1. Relations avec les Oblats

Armand François-Marie de Charbon­nel est né le premier décembre 1802 au château du Flachat, près de Monistrol-sur-Loire, France. Il étudia aux collèges de Montbrisson et d’Annonay en Ardèche et au séminaire Saint-Sulpice à Paris. Or­donné prêtre le 17 décembre 1825, il entra chez les Sulpiciens en 1826. Il fut professeur aux séminaires de Lyon (1826-1833), de Versailles et de Bordeaux (1834-1839). Il passa en Amérique en 1839, travailla comme vicaire à la pa­roisse Notre-Dame de Montréal jusqu’en 1847, avec une interruption de quelques mois en 1841 pour étudier l’anglais à Baltimore. Au cours de cette période, il refusa d’être nommé évêque et se créa une réputation de prédicateur. Il retourna en France en 1847 après avoir été atteint du typhus. Il enseigna alors la théologie au séminaire d’Aix-en-Provence, où il se trouvait lorsqu’il fut nommé évêque de Toronto au début de 1850. Le pape Pie IX l’ordonna évêque dans la chapelle Sixtine, le 26 mars.

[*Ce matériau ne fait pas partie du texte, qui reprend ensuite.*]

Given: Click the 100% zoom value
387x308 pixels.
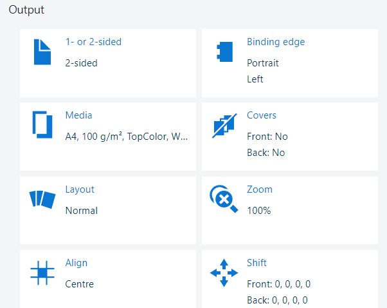Looking at the screenshot, I should (x=259, y=210).
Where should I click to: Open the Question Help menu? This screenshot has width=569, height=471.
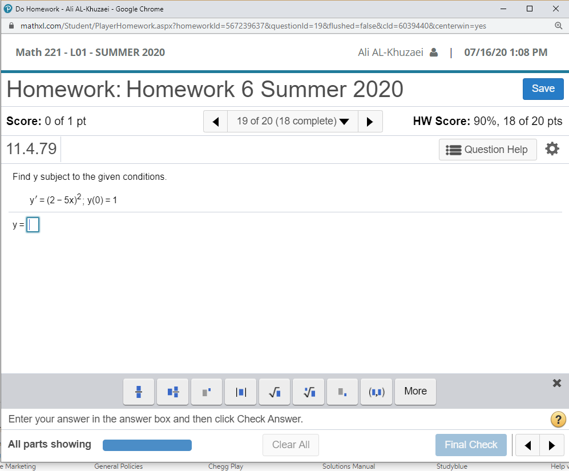[x=487, y=149]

Le diocèse de Toronto comptait alors environ 80 000 catholiques, surtout Irlan­dais, et 28 prêtres diocésains. Mgr Char­bonnel mit surtout de l’ordre dans l’administration financière, fit construire 23 églises, augmenta beaucoup le clergé diocésain et régulier, fonda plusieurs oeuvres de bienfaisance, des écoles et des journaux catholiques. En 1856, il obtint que le diocèse soit divisé, par la création des diocèses de Hamilton et de London. Dès 1854, il informa Rome que le clergé et des catholiques influents ne l’aimaient pas en raison de l’écart linguistique et culturel qu’il y avait entre lui et ses ouailles. Avec l’autorisation de Rome, il s’absenta du diocèse pendant plusieurs mois en 1856-1858 et prêcha en France en faveur des oeuvres de la Propagation de la foi. En 1859, il obtint un coadjuteur en la personne de l’abbé J.J. Lynch, Irlandais de naissance. Il démissionna le 26 avril 1860 et entra au monastère des Capucins de Rieti en Italie. Après son noviciat, il retourna en France et devint un des auxiliaires de l’archevêque de Lyon. Il mourut au monastère des Capucins de Crest, au diocèse de Valence, le 29 mars 1891.

Relations avec les Oblats
Mgr Ignace Bourget, évêque de Mont­réal, écrivait à Mgr de Mazenod, le 14 mars 1849, pour lui demander d’intervenir à Rome afin qu’un évêque soit nommé au plus tôt à Toronto, le siège étant vacant depuis le décès de Mgr Mi­chael Power le 1er octobre 1847. Dès le 16 avril 1849, Mgr de Mazenod adresse une lettre au cardinal Antonelli, secrétaire d’État de Pie IX. Il dit que si le père Larkin, jésuite de New York, refuse toujours d’être évêque, qu’on nomme un des deux autres ecclésiastiques proposés par les évêques du Canada, soit M. Charbonnel, sulpicien, soit M. McDonald, vicaire général de Kingston. Il rappelle que cette nomination est urgente puisque l’administrateur du diocèse vient de mou­rir, qu’il n’y a que trois ou quatre prêtres dans la ville, que la cathédrale, grevée de dettes, va être vendue aux protestants. Le Pape se trouvait alors à Gaète après avoir fui la ville lors de la révolution romaine de 1848. Ce n’est qu’au mois d’avril 1850 que la congrégation de la Propagande envoya à l’Évêque de Marseille le dossier de l’institution canonique de Mgr Charbon­nel, nommé évêque de Toronto. Mgr de Mazenod avertit aussitôt l’élu, à Aix, de venir chercher ses bulles, de se faire ordonner évêque et de partir au plus tôt pour Toronto. Le 18 avril, il écrit à Mgr Barnabò et au cardinal Fransoni, à la Propagande, pour leur dire qu’il a fait la commission demandée et que l’abbé Charbonnel «espère encore obtenir d’être dispensé du fardeau qui lui est imposé.»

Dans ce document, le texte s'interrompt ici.